Jha, for instance, expects to host 20 or so friends for a Fourth of July barbecue in his backyard, with every adult vaccinated and no one having to wear a mask. He imagines himself being comfortable eating indoors at a restaurant later on in the summer, provided it’s not packed and the ventilation is decent.
The summer will still have its limitations, though. The experts I spoke with didn’t foresee the return of indoor concerts, full attendance at sporting events, or high levels of international travel.

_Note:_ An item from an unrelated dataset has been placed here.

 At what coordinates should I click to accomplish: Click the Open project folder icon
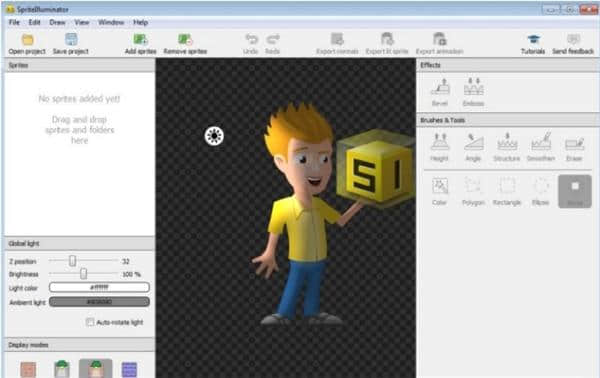pos(27,39)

They did, however, expect that Americans will be able to ease up on mask wearing and social distancing in other contexts. “I think when people are vaccinated themselves, they will start letting their guard down, but it will also genuinely be safer from a public-health perspective,” said Jennifer Beam Dowd, a professor of demography and population health at the University of Oxford and the chief scientific officer of Dear Pandemic, a COVID-19 public-education campaign. Noymer’s prediction is that masking will be necessary in public settings until every American has at least been offered a vaccine, at which point he figures he would be okay with repealing mask mandates.

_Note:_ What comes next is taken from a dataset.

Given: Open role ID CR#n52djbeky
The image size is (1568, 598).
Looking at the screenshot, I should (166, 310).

Even once these precautions are no longer strictly necessary, many people will probably keep up some of them, opting to wear a mask, say, on public transportation or in a grocery store. Oster thinks that while certain activities should become much safer over the summer, many people might not be comfortable resuming them until the end of the year or even later.
Fall/Winter 2021–22
Even if the summer feels like the end of the pandemic, it could turn out to be more of a temporary reprieve.
Most of the U.S. population should be vaccinated by the fall, but some resurgence of the virus seems likely in the colder months. “It won’t be as bad as this winter, but I don’t know if it’s going to be pretty bad or [if] just a few people will get it,” Noymer said.
Thankfully, the latter scenario seems more likely, and could still allow for additional normalcy; indoor concerts might even come back. “The summer might be a little early for really large crowds,” Dowd said. “I see the autumn as the important turning point for those kinds of mass gatherings.”
This scenario might result in isolated viral flare-ups, but vaccines should significantly reduce the likelihood that anyone who gets infected would end up in the hospital, and could also make them less likely to spread the virus.
Read: What if we never reach herd immunity?
Another outcome seems less probable but more troubling: Whether because a variant ends up evading existing vaccines or because infections surge among unvaccinated people, cases might climb again. Even after a wonderful summer, a rise in cases could necessitate a reversion to many of the precautions from earlier in the pandemic, even if it doesn’t require full-on lockdowns. “I’m not saying that the return of the masks and working from home and all the crap that we hate is guaranteed,” Noymer said. “But if it does return, it won’t be in the summer. It’ll be in the fall.”